The kids get a kick out of trying to follow all the rules of the 1800s! I recently found a great free resource for a Long Ago and Today Social Studies unit from Mrs. Patterson’s Patch. She has 3 parts to this unit: school, transportation, and home, and they’re are all free! I can’t wait to use them with my Little House on the Prairie unit this year! (click here)

Art Connections: We have to have the proper attire to live in the 18oos when we travel back in time, so we learn about how people dressed in that time period and how different it was for men and women. I use the American Family Paper Dolls by Tom Tierney to show students what the clothing of the time period looked like. The clothing in this book is very detailed, so the kids can really see h0w people dressed. There is also a detailed description about the clothing written in the book. Unfortunately these paper dolls and clothing are EXTREMELY time consuming and labor-intensive to cut out. You have to cut on the lines exactly for the clothes to fit. This is a good project for parent helpers to do at home, but it will definitely take some time. I recommend laminating them before cutting because trying to re-cut the clothes and people would be impossible! I have also let students create their own paper doll to represent themselves and the clothing they would wear in this time period by using the paper doll  ellison die-cut (it has bodies, hair for boys and girls, clothing, shoes, etc.). The die-cut clothing is not pioneer clothing, but I let the students use the basic outline to make their own pioneer clothing with construction paper and scrapbook paper scraps.

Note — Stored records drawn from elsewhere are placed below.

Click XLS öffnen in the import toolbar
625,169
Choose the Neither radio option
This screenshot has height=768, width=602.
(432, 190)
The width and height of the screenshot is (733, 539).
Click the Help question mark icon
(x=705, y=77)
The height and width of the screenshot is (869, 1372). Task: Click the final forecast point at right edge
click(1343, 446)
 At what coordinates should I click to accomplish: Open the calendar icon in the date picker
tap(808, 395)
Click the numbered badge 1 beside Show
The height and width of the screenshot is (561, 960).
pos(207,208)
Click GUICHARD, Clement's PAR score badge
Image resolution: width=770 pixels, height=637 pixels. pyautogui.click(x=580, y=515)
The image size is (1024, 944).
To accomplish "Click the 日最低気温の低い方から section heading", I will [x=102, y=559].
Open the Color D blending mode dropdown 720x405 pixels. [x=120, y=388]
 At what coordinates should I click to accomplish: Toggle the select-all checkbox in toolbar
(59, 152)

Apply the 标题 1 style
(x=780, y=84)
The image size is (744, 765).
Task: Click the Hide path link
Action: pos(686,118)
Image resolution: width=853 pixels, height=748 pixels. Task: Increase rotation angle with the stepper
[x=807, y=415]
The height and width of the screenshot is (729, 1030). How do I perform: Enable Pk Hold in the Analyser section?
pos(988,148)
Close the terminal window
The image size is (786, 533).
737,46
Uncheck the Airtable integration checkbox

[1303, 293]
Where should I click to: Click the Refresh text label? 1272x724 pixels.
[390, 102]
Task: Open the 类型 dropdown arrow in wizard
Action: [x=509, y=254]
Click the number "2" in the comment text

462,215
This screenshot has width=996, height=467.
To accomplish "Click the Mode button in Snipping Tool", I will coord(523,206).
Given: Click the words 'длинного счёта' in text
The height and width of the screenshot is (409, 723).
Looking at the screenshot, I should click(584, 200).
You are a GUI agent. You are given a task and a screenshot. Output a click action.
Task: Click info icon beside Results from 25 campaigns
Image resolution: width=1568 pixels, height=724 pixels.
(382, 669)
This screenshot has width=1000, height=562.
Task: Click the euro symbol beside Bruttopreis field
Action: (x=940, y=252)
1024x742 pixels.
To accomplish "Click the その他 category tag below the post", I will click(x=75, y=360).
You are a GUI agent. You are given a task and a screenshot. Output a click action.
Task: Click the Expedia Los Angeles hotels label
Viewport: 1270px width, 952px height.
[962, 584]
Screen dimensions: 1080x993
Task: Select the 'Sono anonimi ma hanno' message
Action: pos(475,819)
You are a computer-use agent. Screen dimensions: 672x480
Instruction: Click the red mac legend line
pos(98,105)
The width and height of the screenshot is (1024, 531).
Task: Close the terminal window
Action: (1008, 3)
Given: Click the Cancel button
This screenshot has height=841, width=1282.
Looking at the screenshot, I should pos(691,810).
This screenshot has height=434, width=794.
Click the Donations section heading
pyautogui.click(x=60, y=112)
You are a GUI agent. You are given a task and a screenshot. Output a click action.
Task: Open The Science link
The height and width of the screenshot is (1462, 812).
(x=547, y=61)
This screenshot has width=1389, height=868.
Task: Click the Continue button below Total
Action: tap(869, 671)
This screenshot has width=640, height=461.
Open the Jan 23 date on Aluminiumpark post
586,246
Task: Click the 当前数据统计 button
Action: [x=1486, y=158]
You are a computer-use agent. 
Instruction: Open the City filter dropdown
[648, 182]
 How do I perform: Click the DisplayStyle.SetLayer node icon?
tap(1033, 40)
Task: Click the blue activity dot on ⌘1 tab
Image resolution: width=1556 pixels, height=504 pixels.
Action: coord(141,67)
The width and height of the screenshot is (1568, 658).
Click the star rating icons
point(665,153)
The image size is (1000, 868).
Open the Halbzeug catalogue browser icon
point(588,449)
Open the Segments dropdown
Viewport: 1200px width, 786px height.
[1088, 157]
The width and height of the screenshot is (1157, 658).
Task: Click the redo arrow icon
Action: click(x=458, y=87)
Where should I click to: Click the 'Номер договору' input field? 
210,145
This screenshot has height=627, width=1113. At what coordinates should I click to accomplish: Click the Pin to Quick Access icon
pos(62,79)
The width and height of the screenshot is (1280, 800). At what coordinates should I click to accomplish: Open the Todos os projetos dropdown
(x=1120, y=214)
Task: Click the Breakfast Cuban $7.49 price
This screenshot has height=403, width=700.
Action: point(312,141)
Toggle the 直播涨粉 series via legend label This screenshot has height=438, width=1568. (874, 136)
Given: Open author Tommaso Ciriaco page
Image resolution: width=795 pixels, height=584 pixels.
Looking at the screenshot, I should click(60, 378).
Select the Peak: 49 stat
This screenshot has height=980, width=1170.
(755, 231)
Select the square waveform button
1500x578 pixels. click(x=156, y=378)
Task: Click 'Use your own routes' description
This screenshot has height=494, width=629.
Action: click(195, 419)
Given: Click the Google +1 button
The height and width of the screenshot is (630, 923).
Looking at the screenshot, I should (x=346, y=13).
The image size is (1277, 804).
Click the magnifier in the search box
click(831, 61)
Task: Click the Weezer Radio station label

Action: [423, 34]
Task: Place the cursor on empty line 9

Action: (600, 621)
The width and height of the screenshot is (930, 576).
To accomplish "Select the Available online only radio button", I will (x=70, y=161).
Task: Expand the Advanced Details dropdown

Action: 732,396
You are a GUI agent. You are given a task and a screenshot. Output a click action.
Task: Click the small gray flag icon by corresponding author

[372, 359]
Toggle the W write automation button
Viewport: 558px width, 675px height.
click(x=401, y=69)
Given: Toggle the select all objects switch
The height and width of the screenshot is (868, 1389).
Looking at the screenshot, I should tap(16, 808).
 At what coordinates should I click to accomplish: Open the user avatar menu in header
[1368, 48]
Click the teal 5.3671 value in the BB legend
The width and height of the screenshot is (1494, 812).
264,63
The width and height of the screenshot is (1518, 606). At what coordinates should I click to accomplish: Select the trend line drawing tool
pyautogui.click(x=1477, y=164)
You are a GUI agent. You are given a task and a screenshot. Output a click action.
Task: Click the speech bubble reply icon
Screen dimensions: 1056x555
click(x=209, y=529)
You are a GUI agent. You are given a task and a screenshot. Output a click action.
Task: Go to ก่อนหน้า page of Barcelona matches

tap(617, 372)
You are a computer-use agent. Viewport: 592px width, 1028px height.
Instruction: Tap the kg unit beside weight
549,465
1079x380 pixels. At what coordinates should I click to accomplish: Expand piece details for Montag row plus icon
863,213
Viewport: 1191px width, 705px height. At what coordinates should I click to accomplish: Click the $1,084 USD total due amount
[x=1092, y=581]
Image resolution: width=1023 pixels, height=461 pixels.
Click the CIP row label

We glue these pioneer paper dolls in the journals we’ll be writing (see Writing Connections), and label the type of clothing that had to be worn. (This is a great place to introduce the non-fiction text feature: labels.)

We are also ‘in character’ when I read aloud a chapter from Little House on the Prairie, so the girls make bonnets to wear and the boys make hats. I found a great resource for activities that go with all the Laura Ingalls Wilder Books (click here). There I found directions for making hats for the boys (click here) and bonnets for the girls (click here). I had the kids make these in the classroom, but this year I think I will have the art teacher help me out. They do require some time to make, but they are perfect! We wear these hats and bonnets to ‘travel back in time’ every time I read a chapter from Little House on the Prairie. When it is read aloud time, the kids put on their hat or bonnet and line up outside the classroom door–girls on one side, boys on the other, just as they would in a one room school house. I ring a cowbell to let the students know that it is time for school (in our one-room school house) to begin. Ladies always get to go in the door first. They remove their bonnets by pushing them off their heads, curtsying, and saying, “Good morning, ma’am” as they walk in the door. Then the boys follow removing their hats, bowing, and giving me the same greeting. The students sit in rows on the carpet with girls on one side and boys on the other while they listen to a new chapter in Little House on the Prairie. We also use the rules from The School of Good Manners during this time. Some of their favorite rules to follow are: stand before speaking, stand and bow if an adult enters the room, and sit quietly facing forward without looking an adult in the eye (yes–it’s true! They LOVED sitting quietly! That makes the whole unit worth trying, doesn’t it?!)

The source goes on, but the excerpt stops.